Spending reforms to plunge almost a million into poverty

16 Dec 10
The government/s tax and benefit reforms will plunge 800,000 people into relative poverty by 2013/14, the Institute for Fiscal Studies has found
By David Williams

17 December 2010

The government’s tax and benefit reforms will plunge 800,000 people into relative poverty by 2013/14, the Institute for Fiscal Studies has found.


In a study commissioned by the Joseph Rowntree Foundation, the influential economics think-tank says that although the average household income is projected to fall, increasing numbers will be living on less than 60% of the national median.

If the fall in average incomes is not taken into account, the picture is even worse, with 900,000 people expected to be living on less than 60% of the 2010/11 average by 2013/14.

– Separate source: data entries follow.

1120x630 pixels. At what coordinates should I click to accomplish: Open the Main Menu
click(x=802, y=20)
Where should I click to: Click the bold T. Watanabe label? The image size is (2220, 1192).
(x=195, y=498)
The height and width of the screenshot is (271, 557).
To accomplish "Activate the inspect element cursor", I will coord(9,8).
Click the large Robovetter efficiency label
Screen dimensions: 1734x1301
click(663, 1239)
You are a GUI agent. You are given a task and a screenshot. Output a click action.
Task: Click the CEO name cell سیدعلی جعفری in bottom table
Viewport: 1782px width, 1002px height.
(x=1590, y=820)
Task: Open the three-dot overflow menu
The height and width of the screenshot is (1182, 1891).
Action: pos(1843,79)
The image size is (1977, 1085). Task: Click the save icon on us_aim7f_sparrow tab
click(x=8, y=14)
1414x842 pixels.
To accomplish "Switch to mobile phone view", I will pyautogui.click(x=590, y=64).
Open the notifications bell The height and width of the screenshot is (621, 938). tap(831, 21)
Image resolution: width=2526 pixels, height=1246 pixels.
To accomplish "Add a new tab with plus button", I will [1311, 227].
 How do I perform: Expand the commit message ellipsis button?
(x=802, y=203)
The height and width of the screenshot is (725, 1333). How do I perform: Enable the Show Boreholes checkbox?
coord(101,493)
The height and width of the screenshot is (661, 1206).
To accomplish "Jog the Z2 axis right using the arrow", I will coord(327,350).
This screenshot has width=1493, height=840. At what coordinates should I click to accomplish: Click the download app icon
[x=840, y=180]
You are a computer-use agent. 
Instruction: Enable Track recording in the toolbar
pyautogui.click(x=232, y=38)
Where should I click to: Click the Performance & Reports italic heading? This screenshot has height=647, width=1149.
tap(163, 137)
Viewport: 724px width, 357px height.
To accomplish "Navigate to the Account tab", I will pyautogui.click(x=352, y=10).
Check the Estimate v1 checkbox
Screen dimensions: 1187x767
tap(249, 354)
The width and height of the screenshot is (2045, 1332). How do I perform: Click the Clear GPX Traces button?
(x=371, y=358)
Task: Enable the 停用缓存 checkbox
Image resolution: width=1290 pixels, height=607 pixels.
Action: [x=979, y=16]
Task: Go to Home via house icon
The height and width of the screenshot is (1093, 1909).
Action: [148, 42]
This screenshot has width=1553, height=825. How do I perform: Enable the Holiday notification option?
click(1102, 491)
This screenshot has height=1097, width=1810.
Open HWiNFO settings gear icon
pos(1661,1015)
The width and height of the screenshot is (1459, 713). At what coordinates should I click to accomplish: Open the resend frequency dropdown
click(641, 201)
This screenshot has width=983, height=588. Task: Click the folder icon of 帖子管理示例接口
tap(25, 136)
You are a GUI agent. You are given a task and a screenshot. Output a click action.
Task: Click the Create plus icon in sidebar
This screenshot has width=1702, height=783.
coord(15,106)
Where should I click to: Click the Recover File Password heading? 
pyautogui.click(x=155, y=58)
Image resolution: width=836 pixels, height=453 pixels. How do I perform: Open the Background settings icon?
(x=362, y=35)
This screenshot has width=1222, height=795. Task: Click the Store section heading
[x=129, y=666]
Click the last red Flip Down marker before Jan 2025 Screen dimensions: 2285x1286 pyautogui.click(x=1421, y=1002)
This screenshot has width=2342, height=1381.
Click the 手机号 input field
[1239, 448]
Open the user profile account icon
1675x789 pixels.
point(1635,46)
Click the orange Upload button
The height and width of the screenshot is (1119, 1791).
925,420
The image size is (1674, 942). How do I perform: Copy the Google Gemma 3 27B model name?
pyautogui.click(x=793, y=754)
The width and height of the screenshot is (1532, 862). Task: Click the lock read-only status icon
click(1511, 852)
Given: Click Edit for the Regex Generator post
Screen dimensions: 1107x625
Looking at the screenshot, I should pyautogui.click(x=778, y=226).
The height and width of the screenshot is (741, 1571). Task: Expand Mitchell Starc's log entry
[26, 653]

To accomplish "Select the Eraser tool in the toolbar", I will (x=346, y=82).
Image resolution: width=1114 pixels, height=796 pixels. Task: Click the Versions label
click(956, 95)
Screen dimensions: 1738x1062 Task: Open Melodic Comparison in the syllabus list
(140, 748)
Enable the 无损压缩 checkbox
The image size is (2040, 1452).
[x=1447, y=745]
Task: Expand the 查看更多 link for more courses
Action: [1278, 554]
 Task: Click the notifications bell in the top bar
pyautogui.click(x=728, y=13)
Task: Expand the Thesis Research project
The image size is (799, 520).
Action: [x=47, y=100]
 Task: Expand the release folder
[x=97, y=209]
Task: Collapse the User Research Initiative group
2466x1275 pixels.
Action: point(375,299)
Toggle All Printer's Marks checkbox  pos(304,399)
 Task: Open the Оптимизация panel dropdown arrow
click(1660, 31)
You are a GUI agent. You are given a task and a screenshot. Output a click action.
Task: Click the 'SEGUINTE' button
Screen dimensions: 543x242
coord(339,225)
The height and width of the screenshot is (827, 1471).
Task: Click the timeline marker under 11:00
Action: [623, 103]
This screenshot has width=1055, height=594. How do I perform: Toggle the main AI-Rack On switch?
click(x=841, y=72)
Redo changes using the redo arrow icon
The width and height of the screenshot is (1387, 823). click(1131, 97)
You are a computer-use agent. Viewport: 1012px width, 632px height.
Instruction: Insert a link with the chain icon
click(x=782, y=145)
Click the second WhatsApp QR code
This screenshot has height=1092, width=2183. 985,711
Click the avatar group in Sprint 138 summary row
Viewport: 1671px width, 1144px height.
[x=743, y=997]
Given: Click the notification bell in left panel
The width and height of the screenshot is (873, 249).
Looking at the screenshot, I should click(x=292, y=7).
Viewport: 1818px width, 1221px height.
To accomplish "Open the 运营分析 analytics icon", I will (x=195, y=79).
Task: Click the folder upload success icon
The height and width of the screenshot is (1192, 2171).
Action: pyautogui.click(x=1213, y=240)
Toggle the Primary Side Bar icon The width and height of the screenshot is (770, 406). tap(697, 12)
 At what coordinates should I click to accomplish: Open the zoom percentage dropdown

Both measures are being assessed as part of this year’s Child Poverty Act, which imposes legally binding targets for reducing child poverty.

Increases in child poverty will be minimal before 2012/13, the study finds, due to above-inflation increases in Child Tax Credit.

However, during 2012/13 and 2013/14, tax and benefit reforms introduced by this year’s Comprehensive Spending Review will affect increasing numbers of low-income households.

‘This is at odds with the government’s claim in the 2010 Spending Review that its reforms will have no measurable impact on child poverty in 2012/13,’ the report says.

If the IFS’s projections are accurate, it would take a 10.5% fall in relative child poverty to meet the Act’s target to reduce child poverty by 5% by 2020/21. Such a drop would be the biggest ever seen since child poverty began being consistently recorded in 1961.

The IFS says that beyond 2013/14, poverty will be affected by the introduction of the Universal Credit benefit system.

JRF chief executive Julia Unwin said: ‘We are very concerned about the future levels of child poverty and working-age poverty.’ She argued that although recent announcements from ministers have emphasised getting people back into jobs, JRF research shows that work alone will not provide a route out of poverty.

‘More children than ever from working households are living in poverty… We are also particularly worried about the forecast rise in poverty among childless adults – a group of people that has been neglected for far too long.

‘This research highlights the need and urgency for an anti-poverty strategy that protects and supports the most vulnerable.’